Top of Material to process

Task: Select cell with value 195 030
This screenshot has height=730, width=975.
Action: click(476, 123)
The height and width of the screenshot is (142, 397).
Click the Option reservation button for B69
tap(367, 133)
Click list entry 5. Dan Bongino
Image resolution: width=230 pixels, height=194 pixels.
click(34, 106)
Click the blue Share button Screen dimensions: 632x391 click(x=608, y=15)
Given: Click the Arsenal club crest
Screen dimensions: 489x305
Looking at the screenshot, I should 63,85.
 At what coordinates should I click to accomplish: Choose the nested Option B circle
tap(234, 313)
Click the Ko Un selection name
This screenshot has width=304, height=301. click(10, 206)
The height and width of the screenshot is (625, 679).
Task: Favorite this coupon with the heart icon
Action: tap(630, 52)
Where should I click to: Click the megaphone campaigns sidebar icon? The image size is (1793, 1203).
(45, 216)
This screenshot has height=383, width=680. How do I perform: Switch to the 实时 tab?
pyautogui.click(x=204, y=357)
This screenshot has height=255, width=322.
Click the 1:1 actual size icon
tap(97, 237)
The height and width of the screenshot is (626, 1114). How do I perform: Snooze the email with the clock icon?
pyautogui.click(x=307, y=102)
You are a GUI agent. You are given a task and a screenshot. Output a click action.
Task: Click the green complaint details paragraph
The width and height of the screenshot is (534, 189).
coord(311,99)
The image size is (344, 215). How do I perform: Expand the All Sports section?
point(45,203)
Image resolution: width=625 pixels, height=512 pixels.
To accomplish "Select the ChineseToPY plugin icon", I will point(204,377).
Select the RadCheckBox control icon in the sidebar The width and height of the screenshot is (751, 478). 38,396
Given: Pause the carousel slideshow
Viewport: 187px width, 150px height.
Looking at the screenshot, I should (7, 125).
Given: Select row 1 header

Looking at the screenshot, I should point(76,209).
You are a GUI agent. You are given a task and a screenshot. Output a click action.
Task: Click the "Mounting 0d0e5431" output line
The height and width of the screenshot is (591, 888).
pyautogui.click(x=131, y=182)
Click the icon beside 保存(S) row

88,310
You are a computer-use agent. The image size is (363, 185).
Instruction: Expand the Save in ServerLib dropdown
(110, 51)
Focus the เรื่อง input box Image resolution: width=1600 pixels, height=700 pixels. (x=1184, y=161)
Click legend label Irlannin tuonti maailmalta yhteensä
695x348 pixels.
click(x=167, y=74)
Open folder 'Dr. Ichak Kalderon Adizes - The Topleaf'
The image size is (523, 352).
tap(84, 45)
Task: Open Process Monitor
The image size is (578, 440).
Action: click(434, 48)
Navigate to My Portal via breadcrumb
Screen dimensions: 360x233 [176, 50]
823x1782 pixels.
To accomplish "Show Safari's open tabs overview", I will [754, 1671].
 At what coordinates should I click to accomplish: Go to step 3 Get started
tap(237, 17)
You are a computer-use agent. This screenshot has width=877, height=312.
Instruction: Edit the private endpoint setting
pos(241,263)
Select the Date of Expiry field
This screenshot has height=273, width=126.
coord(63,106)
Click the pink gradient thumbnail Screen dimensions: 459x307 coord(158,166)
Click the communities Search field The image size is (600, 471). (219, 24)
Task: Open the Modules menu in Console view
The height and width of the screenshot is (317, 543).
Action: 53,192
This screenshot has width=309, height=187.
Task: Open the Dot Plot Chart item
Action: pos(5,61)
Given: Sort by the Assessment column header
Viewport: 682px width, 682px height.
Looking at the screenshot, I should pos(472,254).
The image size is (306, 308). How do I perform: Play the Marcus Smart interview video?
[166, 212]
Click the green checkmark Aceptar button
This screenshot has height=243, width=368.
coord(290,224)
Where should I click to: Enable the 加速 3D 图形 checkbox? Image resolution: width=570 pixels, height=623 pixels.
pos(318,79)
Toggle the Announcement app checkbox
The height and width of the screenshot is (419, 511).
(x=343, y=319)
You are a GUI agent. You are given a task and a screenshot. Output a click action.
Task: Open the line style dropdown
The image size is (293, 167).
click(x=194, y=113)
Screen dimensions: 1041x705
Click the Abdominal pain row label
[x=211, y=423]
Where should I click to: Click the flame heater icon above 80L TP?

Bottom of Material to process

What to work on.
Go through the records above and copy every line with the word "computer".

Answer box.
You are a computer-use agent. The image size is (363, 185).
You are a computer-use agent. This screenshot has width=877, height=312.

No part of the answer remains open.